SELECTED TEXT ->

Conclusions: Our study elucidated a negative and linear correlation between serum HDL-C and blood eosinophil counts among American asthmatic adults, suggesting that serum HDL-C levels might be associated with the immunological condition of asthmatic adults. There was no correlation between serum LDL-C, total cholesterol, or triglyceride levels and blood eosinophil counts.

1 Introduction

Asthma is a chronic respiratory disease with global prevalence, affecting 1–18% of the populations of different countries (1). Asthma is a complex and heterogeneous disorder resulting from multiple inflammatory mechanisms (2). Eosinophilic airway inflammation has emerged as a defining characteristic of one severe form of asthma, to the point where asthma is routinely classified as eosinophilic or noneosinophilic (2). In the activation of eosinophilic and non-eosinophilic-mediated inflammation pathways, eosinophils are the most important cell type (3). More than 80% of patients in a global real-life severe asthma cohort were likely to have an eosinophilic phenotype (4). Eosinophil (Eos) is the predominant inflammatory effector cell in eosinophilic asthma (EA). EA is characterized by elevated eosinophils in peripheral blood and airway tissue (5, 6). In addition, eosinophil counts in the blood correlate with disease severity in EA (7).

Lipid metabolism issues are known to be linked to inflammation. In recent years, a growing number of studies have strongly suggested that metabolic syndrome and dyslipidemia contribute to the development of an asthmatic pro-inflammatory state (8–10). However, the majority of recent research has focused on the association between lipids and asthma in children and adolescents, with contradictory findings (11). The relationship between lipid profiles and asthma in adults has received less attention, and large-scale studies are lacking.

Stored data ->
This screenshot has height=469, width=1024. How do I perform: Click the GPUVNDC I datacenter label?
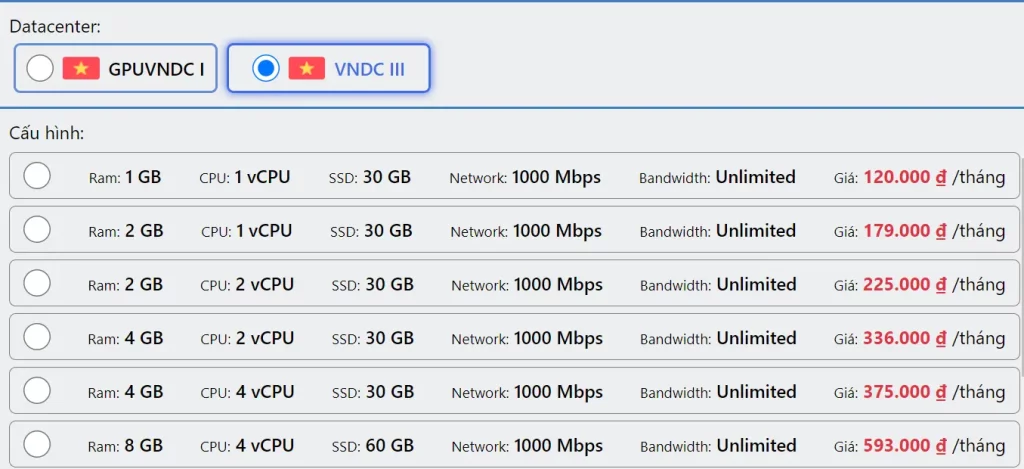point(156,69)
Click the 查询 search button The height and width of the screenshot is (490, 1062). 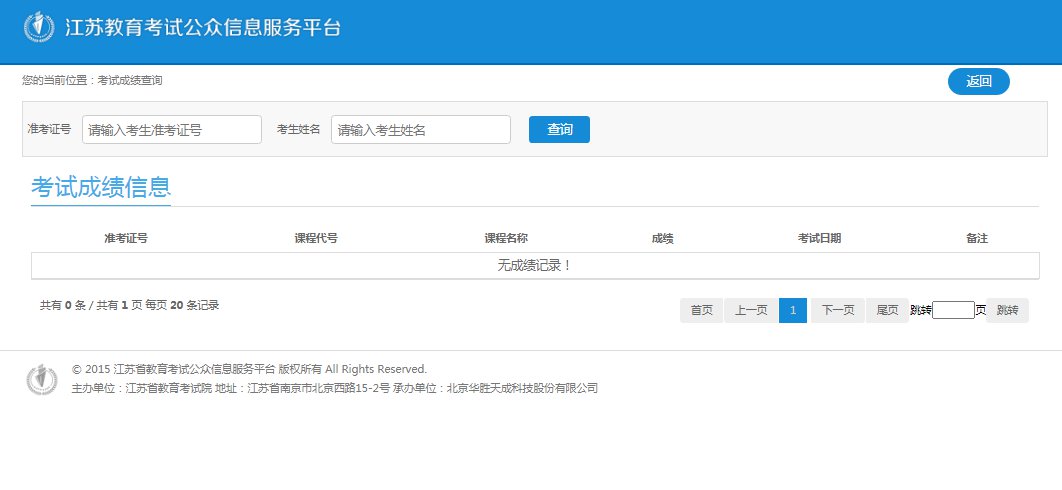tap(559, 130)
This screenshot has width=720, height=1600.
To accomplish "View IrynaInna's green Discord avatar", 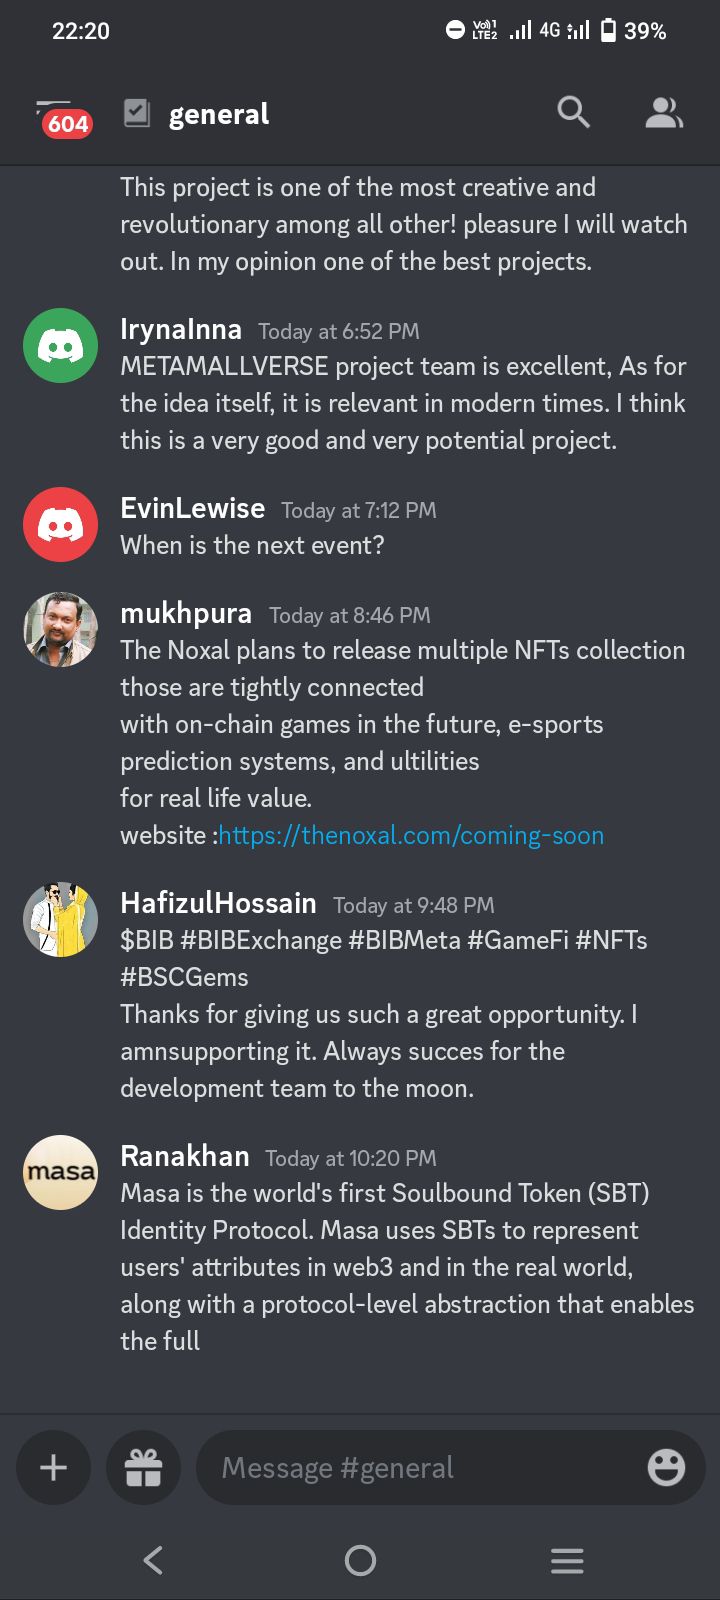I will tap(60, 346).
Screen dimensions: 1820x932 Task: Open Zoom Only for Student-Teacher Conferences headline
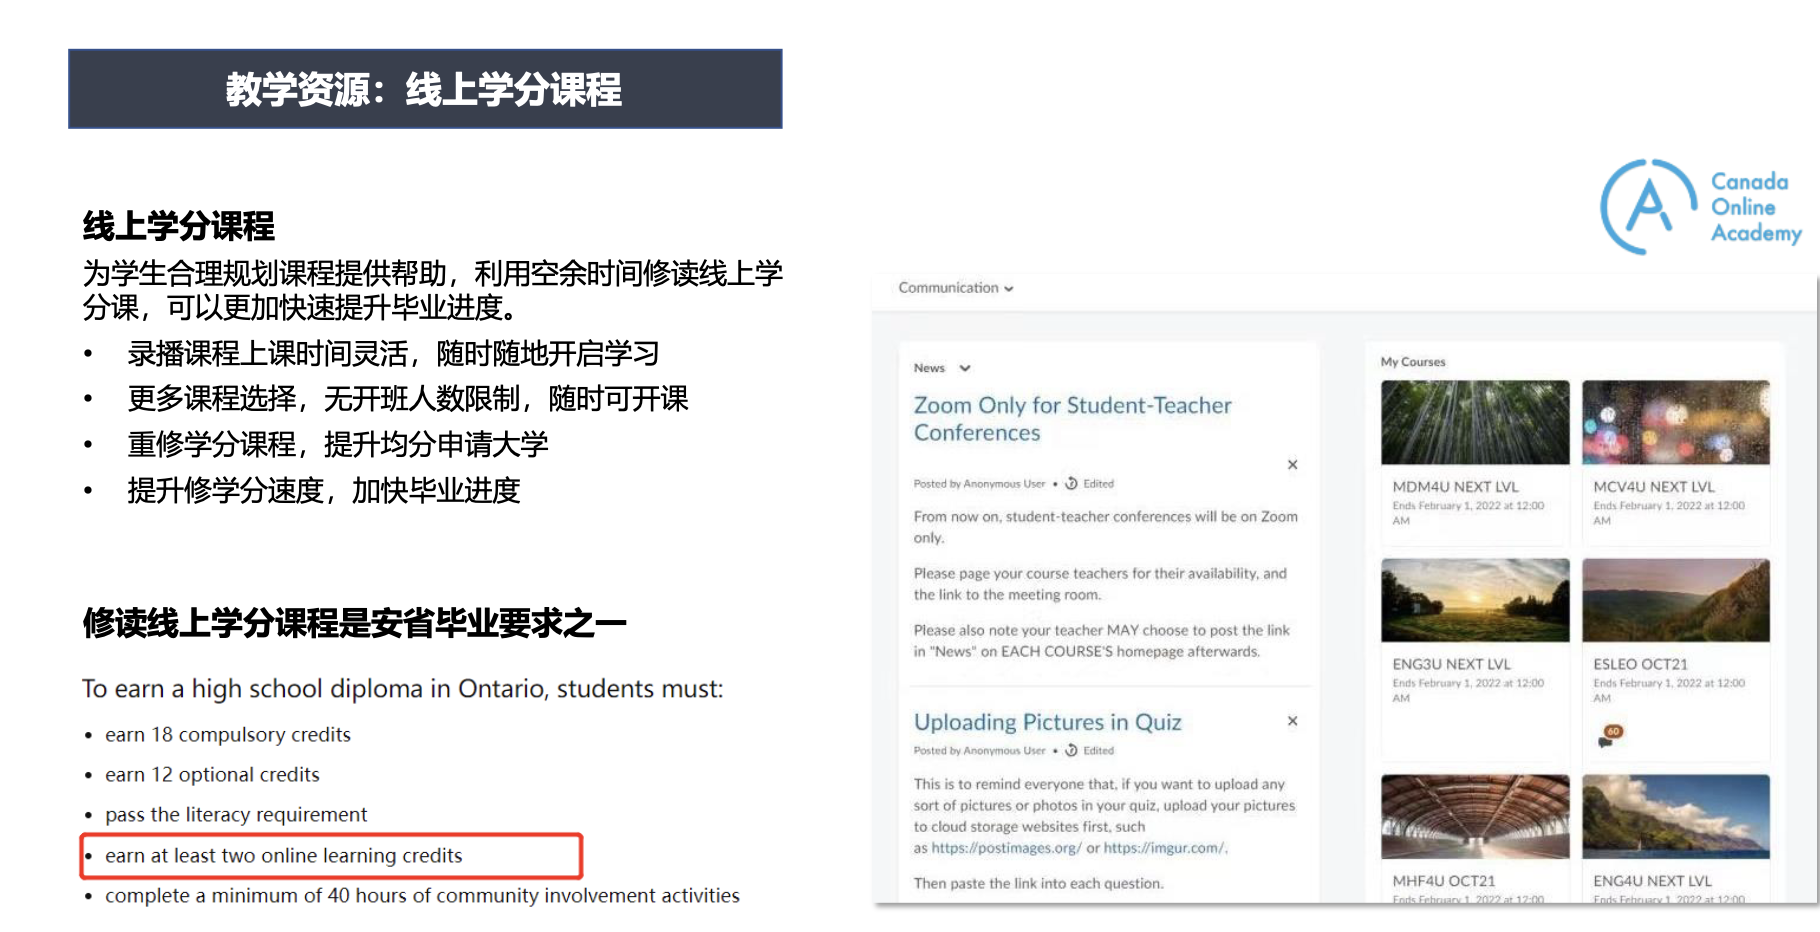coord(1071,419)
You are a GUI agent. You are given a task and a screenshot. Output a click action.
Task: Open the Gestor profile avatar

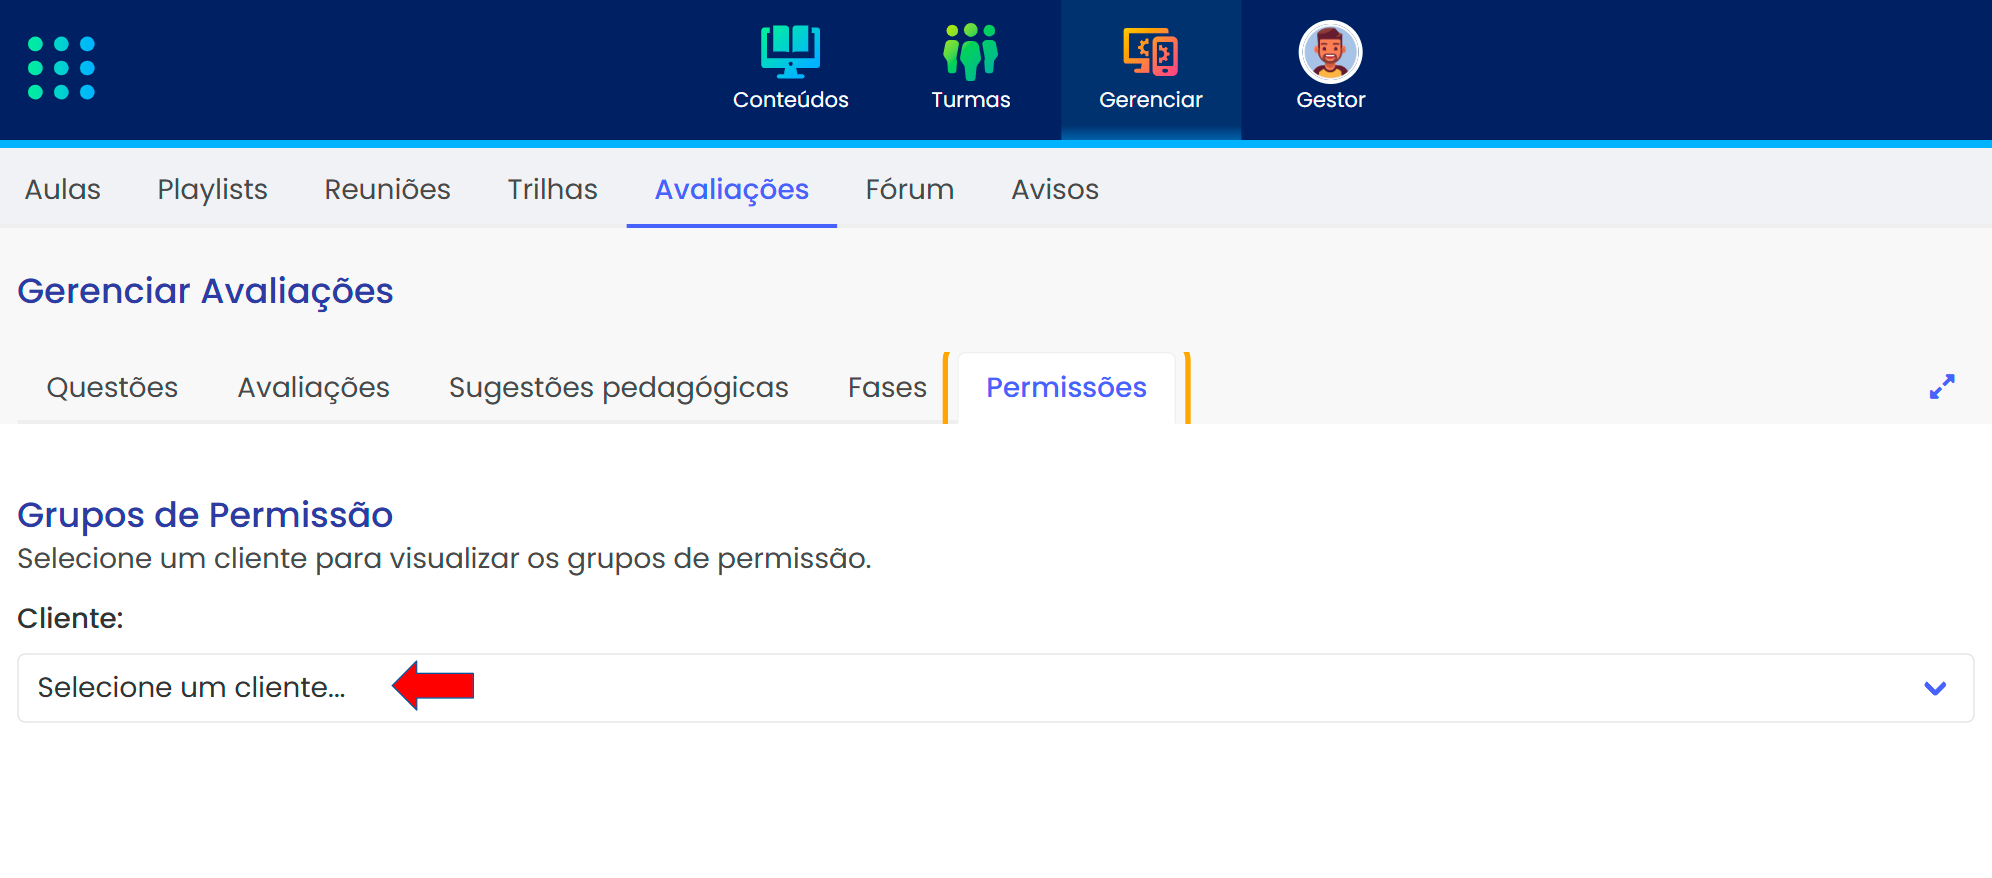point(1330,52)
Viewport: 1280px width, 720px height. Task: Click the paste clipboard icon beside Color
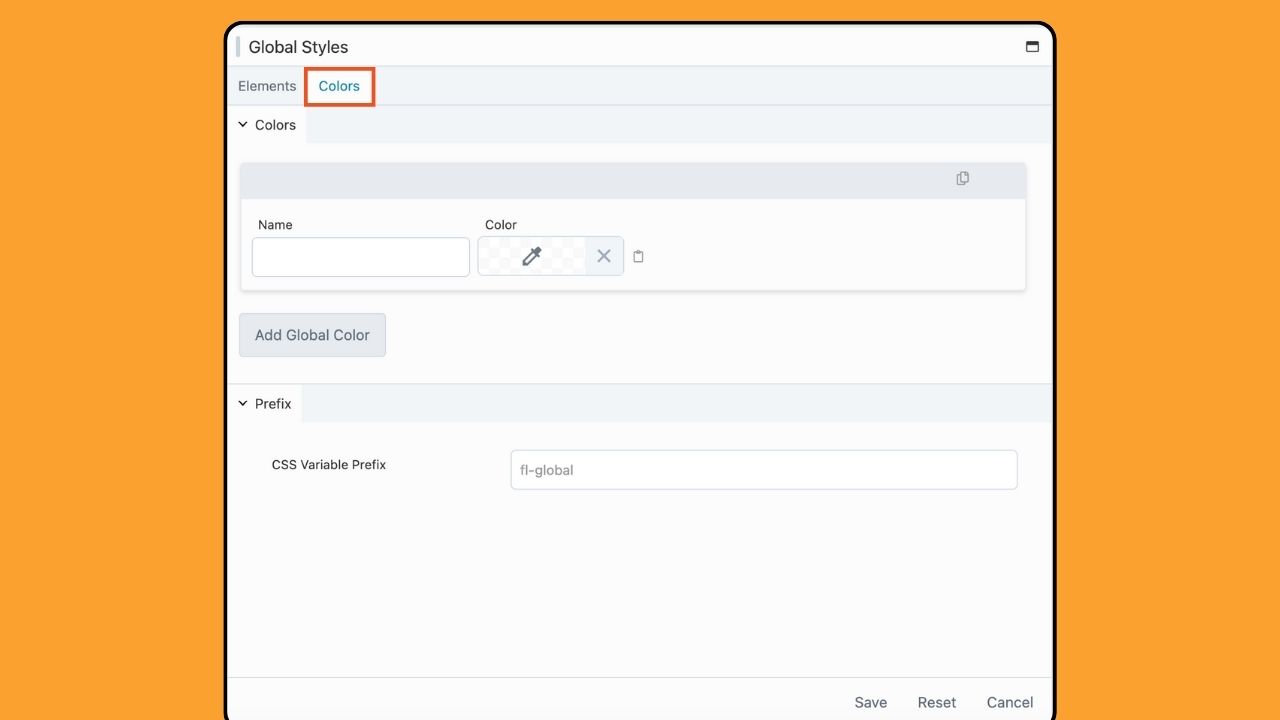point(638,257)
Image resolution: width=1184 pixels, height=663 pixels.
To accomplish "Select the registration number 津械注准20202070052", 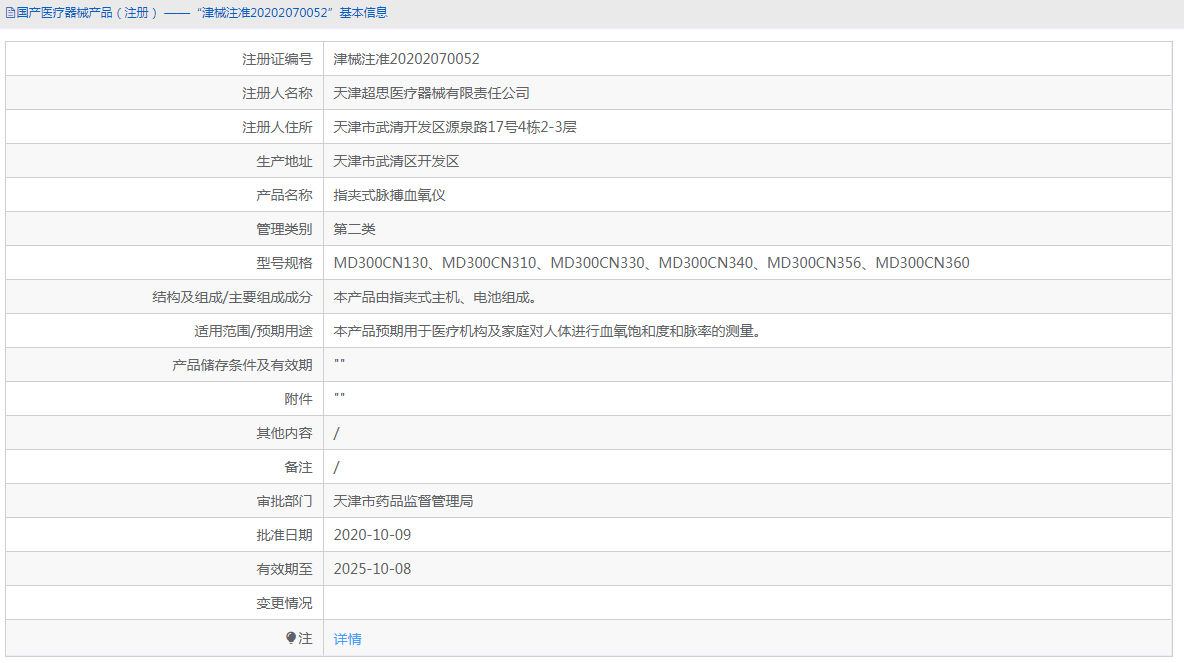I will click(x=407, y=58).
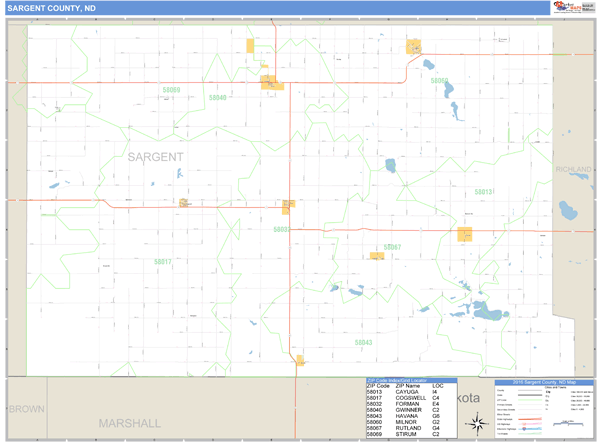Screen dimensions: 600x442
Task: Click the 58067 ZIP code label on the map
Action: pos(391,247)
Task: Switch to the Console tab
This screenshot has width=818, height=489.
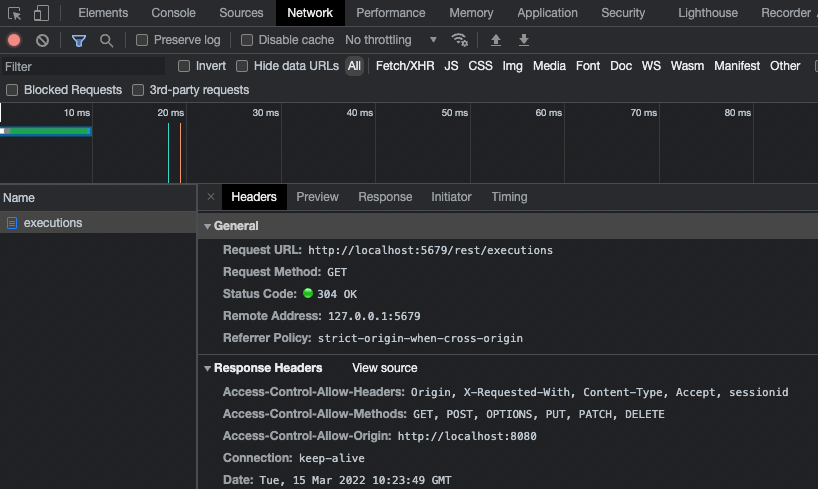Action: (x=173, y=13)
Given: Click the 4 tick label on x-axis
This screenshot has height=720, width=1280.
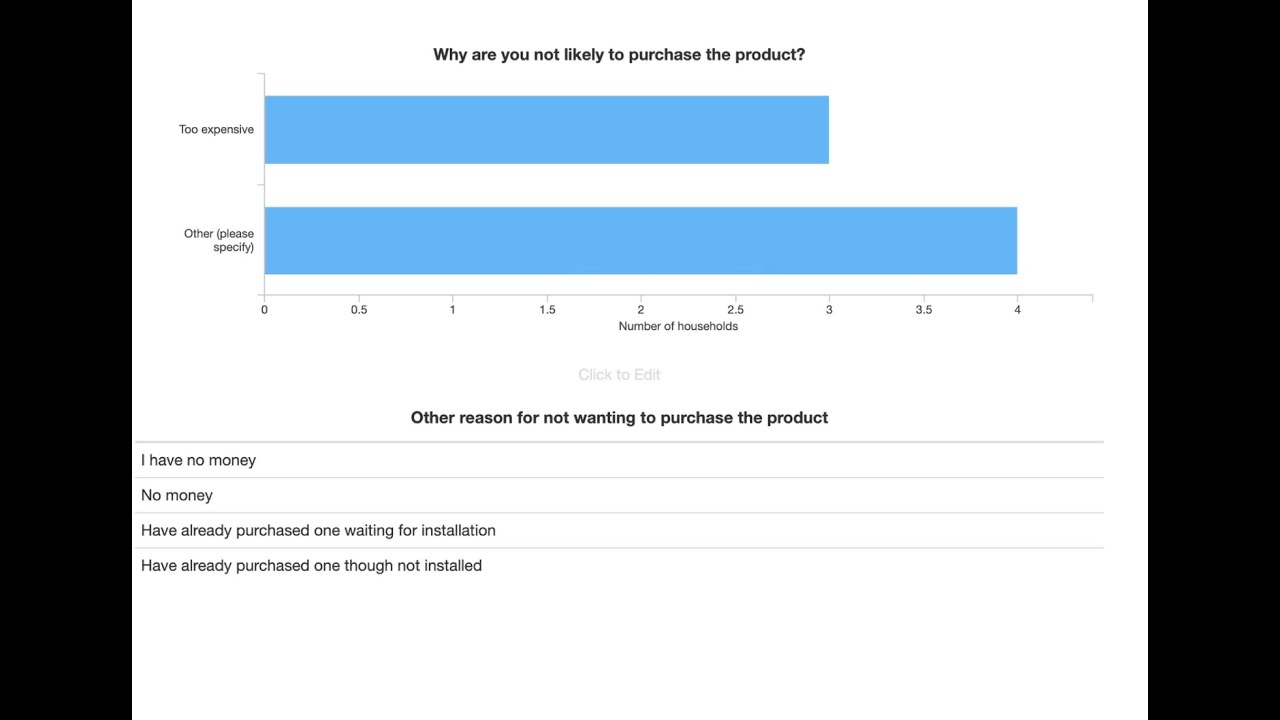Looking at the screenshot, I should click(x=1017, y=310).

DIRECTIONS FOR THIS TASK -> Continue the text on serum lipids and blood eosinophils in adults with asthma, starting right after its last sentence.

RESPONSE TO THIS TASK ->
Consequently, the purpose of this study was to examine the relationship between lipid profiles and peripheral blood eosinophil counts in adults with asthma. The National Health and Nutrition Examination Survey (NHANES) was investigated for secondary data analysis. After controlling for a large number of confounding variables, we attempted to clarify the relationship between serum lipid and blood eosinophil counts among asthmatic patients in the United States and to explain the contradictory findings.

2 Materials and methods

2.1 Data source

Every two years, the National Health and Nutrition Examination Survey (NHANES), conducted by the Centers for Disease Control and Prevention (CDC), collected data on the health and nutritional status of the U.S. population. NHANES utilized a complex, stratified sampling design to select samples of non-institutionalized civilians that are representative of the population. The NCHS Institutional Review Board approved the NHANES database in accordance with the revised Helsinki Declaration. Before the data collection procedures and exhaustive health examinations, the informed consent forms were completed.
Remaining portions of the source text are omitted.